Lemma. If P_0,\ldots,P_k are dependent then there exists i and a_j\in\mathbf{R}, j\not= i, with P_i = \sum_{j\not= i} a_jP_j.
Exercise. Show if P_0\cdots P_nR = 0 and P_0\cdots P_n\not= 0 then P = \sum_0^n \frac{P_0\cdots P_{i-1} P P_{i + 1}\cdots P_n}{P_0\cdots P_n}P_i.
Exercise. Show the coefficients sum to 1.
This is essentially Cramer’s rule. TODO: ref
The smallest convex set containing P_0,\ldots,P_n is \{\sum_i t_i P_i\mid t_i\ge0,\sum_i t_i = 1\}. The above exercise show P belongs to the convex hull of the points if and only if all coefficients in the sum are non-negative.
We say an extensor \Omega\in\mathcal{G}(E) is a volume element if \Omega\not=0 and P\Omega = 0 for all P\in E. The order of E is the number of points in the extensor and the dimension of E is one less than its order.

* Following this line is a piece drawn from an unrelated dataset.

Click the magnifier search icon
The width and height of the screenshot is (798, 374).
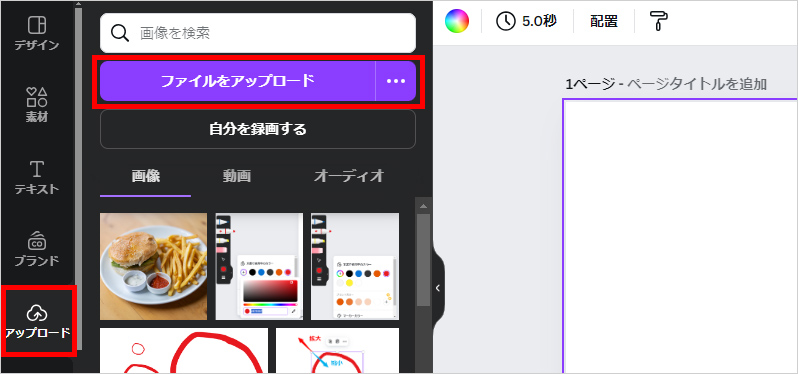120,33
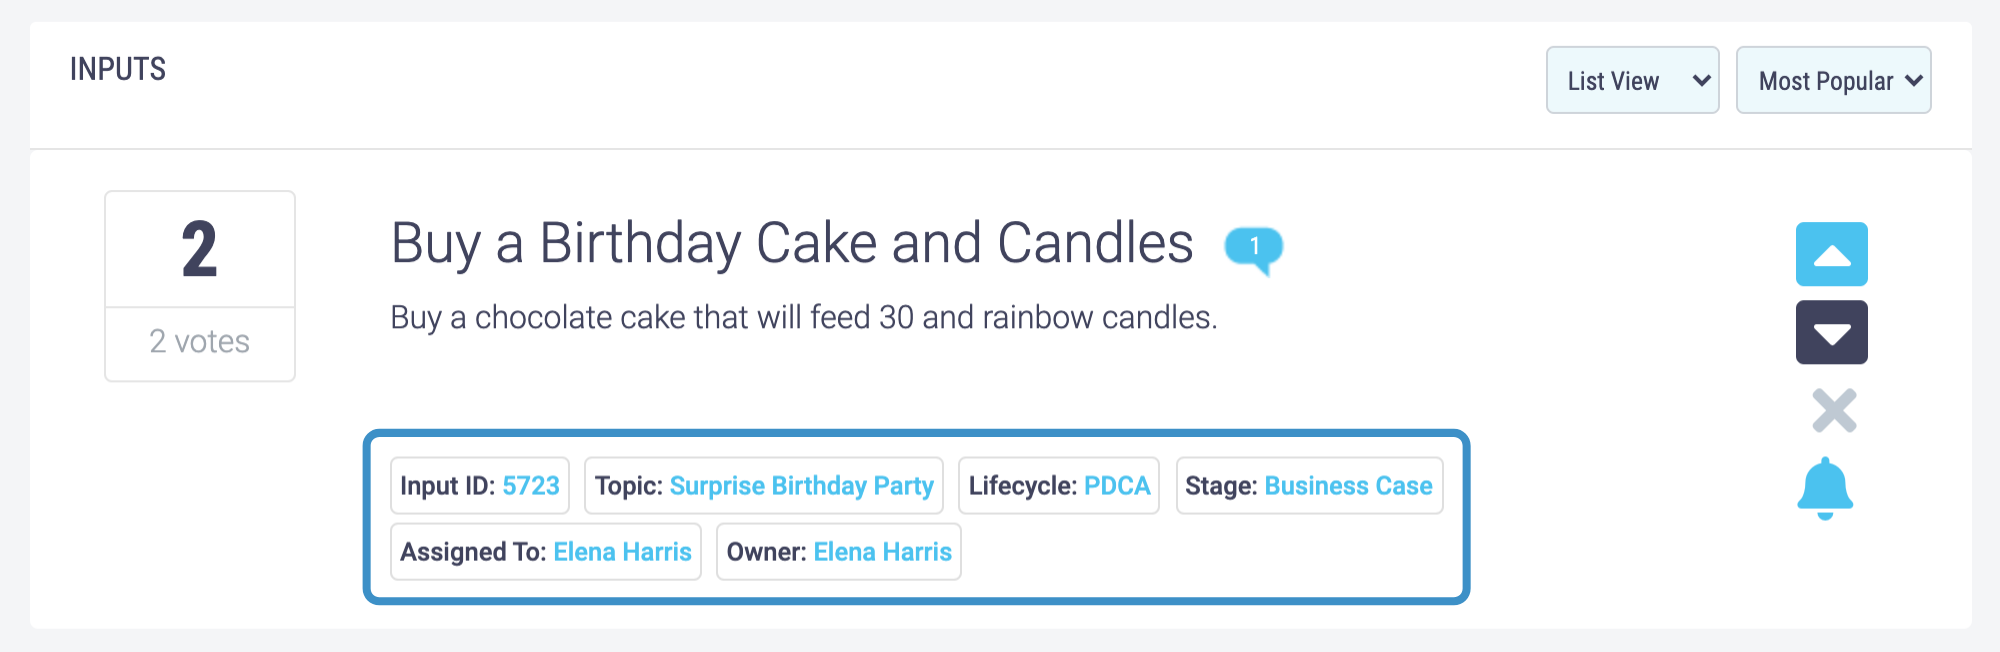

The complement of an extensor A with respect to a volume element \Omega is the unique extensor \overline{A} for which A\overline{A} = \Omega.
TODO: Show \overline{A} is unique.
If E has dimension n and P_0\cdots P_n\not=0 then the for any subset I\subseteq\{0,\ldots,n\} the complement of P_I = \Pi_{i\in I} P_i is \overline{P_I} = \pm\Pi_{i\not\in I} P_i where the sign is \frac{P_I\overline{P_I}}{P_0\cdots P_n}.
Exercise. Show \overline{\overline{A}} = A.
This can be extended linearly to \mathcal{G}(E). The regressive product A.B is defined by \overline{A . B} = \overline{A}\,\overline{B}